PAGE EXCERPT:
╭──
The Paradox Of Period Protection In India

“Chaar anne ka rooi, do anne ki potli,” the protagonist wonders aloud to himself as he inspects a sanitary napkin. The puzzler here is why is the sanitary napkin so expensive if it is made up of only cotton worth four anna and 2 annas worth of plastic covering and the puzzled is Laxmikant Chauhan or Laxmi, the protagonist in the movie “Padman”, which is based on the real-life story of Arunachalam Muruganatham.

A welder in a small village of Coimbatore, Tamil Nadu, Muruganatham was aghast when he saw his wife use a dirty rag during her menstruation. In the cinematic representation of that incident, “I wouldn’t use it to clean even my cycle”, Laxmi says, as he cajoles his wife to give up using the dirty rag. In reality, without paying heed to social ostracism, Muruganatham set out on a path of invention and, after years of toil, builds a low-cost sanitary napkin-making machine. But the journey did begin with him dissecting a pad to investigate the reason behind the exorbitant price.

As it turned out eventually, a sanitary napkin wasn’t just “chaar anne ki rooi, do anne ki potli”, as the protagonist of the movie, played by Akshay Kumar, fathoms. But it does plant a question in our head. Why are sanitary napkins so expensive? On second thoughts, expensive might be a relative term. After all, what’s expensive for one person may not be dear to the other. What the question really should be is, why does an item of basic feminine hygiene have to come at a cost at all. And this is where the line of thought gets murkier. Currently, sanitary napkins are not just expensive, but the present government also imposes a 12 percent Goods and Services Tax (GST) on them. Now, to a woman of limited means, of what good is a “Whisper” or a “Stayfree” if it is not tax-free!

In a petition filed in the Delhi High Court challenging the 12 percent GST, the petitioner had claimed that placing sanitary napkins in the high tax slab is unconstitutional, illegal and arbitrary. The plea sought quashing of the 12 percent GST and declaring them to be liable to nil or reduced rate.

According the GST structure, kajal, kumkum, bindis, sindoor, alta, plastic and glass bangles, hearing aids, passenger baggage, puja samagri of all kinds and all types of contraceptives, including condoms, are exempted from taxation. Instead, sanitary napkins are grouped with toys, leather good, roasted coffee, mobile phones and processed food for the imposition of a GST rate of 12 percent.

In response to the PIL, the High Court issued a notice to the Finance Ministry and the GST council on a plea against the tax imposition on the sanitary napkins under the GST regime.

However, in January, the Supreme Court stayed all high courts proceedings challenging the constitutional validity of imposition of 12 percent GST on sanitary napkins.
╰──
STUDY MATERIAL:
╭──
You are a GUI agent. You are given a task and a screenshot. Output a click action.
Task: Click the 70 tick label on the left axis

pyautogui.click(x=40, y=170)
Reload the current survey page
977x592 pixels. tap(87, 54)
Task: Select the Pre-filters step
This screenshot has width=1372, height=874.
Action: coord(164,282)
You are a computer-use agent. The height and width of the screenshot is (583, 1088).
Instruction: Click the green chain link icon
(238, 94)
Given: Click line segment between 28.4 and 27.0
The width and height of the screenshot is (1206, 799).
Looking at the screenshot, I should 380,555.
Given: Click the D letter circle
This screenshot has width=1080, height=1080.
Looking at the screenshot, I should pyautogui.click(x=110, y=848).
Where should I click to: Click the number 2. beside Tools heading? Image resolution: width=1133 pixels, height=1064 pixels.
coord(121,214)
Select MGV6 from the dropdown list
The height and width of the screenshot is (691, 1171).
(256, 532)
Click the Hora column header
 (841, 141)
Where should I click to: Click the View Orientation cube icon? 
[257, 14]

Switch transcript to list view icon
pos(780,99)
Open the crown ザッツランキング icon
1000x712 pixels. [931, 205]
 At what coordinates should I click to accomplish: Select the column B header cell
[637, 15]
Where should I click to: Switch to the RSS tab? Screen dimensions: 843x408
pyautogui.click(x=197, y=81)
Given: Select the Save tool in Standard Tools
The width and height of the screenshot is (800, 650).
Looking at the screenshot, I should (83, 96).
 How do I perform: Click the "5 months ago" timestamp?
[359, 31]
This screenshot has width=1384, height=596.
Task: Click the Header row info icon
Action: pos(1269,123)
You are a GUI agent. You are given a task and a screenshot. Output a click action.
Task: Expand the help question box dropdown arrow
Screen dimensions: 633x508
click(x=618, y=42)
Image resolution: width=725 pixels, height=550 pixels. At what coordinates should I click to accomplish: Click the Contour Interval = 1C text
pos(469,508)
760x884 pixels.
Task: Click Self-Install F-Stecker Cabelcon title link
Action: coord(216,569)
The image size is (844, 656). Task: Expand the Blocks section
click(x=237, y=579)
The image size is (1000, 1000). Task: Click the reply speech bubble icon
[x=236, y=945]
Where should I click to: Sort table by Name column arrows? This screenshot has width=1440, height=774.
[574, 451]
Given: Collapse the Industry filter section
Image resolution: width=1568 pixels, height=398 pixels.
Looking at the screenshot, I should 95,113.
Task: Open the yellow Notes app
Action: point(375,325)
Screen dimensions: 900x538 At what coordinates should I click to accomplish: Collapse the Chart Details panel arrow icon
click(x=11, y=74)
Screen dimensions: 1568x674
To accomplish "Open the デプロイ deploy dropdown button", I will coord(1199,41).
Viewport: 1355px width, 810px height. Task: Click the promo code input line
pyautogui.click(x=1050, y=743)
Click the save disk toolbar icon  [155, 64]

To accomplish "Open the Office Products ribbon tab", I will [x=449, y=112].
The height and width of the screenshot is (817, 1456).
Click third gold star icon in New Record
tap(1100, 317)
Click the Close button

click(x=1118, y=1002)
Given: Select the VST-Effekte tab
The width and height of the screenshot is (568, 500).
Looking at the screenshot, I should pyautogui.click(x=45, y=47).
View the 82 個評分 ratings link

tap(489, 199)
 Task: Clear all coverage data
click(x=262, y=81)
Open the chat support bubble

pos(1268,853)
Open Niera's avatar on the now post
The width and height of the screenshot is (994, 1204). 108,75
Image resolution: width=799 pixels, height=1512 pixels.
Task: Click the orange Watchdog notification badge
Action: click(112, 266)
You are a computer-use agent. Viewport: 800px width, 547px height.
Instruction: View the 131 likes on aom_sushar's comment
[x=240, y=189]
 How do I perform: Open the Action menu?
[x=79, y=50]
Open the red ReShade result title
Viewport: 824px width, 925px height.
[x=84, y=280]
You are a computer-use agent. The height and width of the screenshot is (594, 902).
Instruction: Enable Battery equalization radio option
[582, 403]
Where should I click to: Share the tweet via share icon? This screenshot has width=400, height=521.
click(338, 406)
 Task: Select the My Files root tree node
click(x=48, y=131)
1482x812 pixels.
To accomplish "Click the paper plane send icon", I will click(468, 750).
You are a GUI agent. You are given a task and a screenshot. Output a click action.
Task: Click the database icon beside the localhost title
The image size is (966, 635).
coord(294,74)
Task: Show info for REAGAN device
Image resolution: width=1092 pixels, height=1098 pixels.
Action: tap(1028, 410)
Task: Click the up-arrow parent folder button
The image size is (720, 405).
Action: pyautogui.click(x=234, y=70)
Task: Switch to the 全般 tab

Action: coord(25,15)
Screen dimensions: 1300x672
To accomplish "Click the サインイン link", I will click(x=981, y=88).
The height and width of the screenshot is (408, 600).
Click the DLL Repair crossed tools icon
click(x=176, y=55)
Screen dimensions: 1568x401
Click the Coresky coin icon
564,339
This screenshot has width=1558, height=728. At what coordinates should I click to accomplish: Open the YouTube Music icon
╰──
BRIEF: In the piece on period protection in India, which court stayed all high court proceedings challenging the 12 percent GST on sanitary napkins?

SOLUTION: The Supreme Court.